I thought I'd challenge him one day at the press stakeout outside the Security Council chamber, where Bolton often stopped to lecture journalists on what they should write. "If the United States and Britain had not overthrown a democratically elected government in Iran in 1953 would the United States be today faced with a revolutionary government enriching uranium?" I asked him.
"That's an interesting question," he told me, "but for another time and another place." It was a time and a place, of course, that never came.
More Than an Ideology
Bolton possesses an abiding self-righteousness rooted in what seems a sincere belief in the myth of American greatness, mixed with deep personal failings hidden from public view.

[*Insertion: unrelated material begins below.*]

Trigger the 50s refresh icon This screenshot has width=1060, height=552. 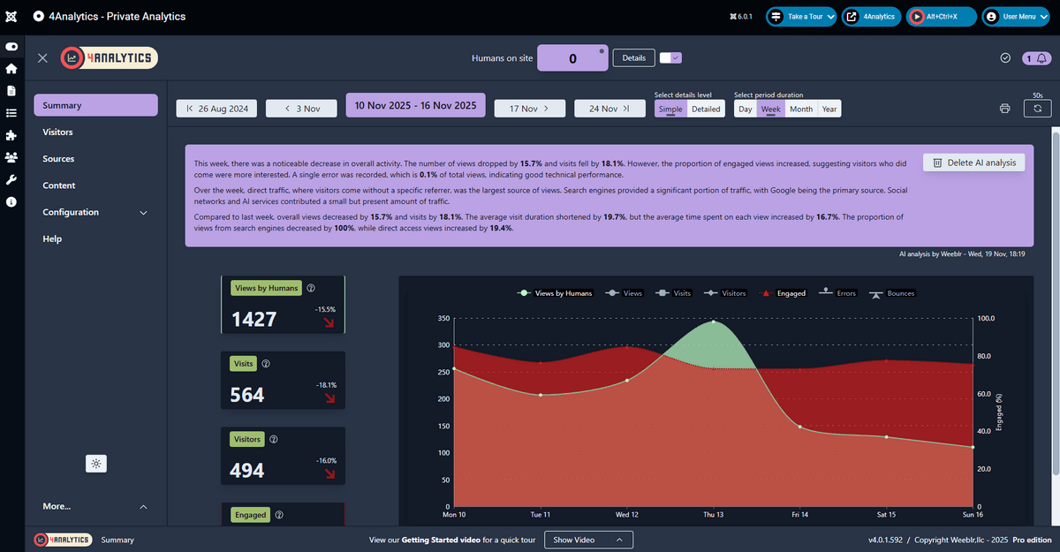coord(1037,108)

He seemed perpetually angry and it wasn't clear whether it was over some personal or diplomatic feud. He seems to take personally nations standing up to America, binding his sense of personal power with that of the United States.
It is more than an ideology. It's fanaticism. Bolton believes America is exceptional and indispensible and superior to all other nations and isn't afraid to say so. He'd have been better off perhaps in the McKinley administration, before the days of PR-sugarcoating of imperial aggression. He's not your typical passive-aggressive government official. He's aggressive-aggressive.
And now Bolton is ordering 120,000 troops to get ready and an aircraft carrier to steam towards Iran.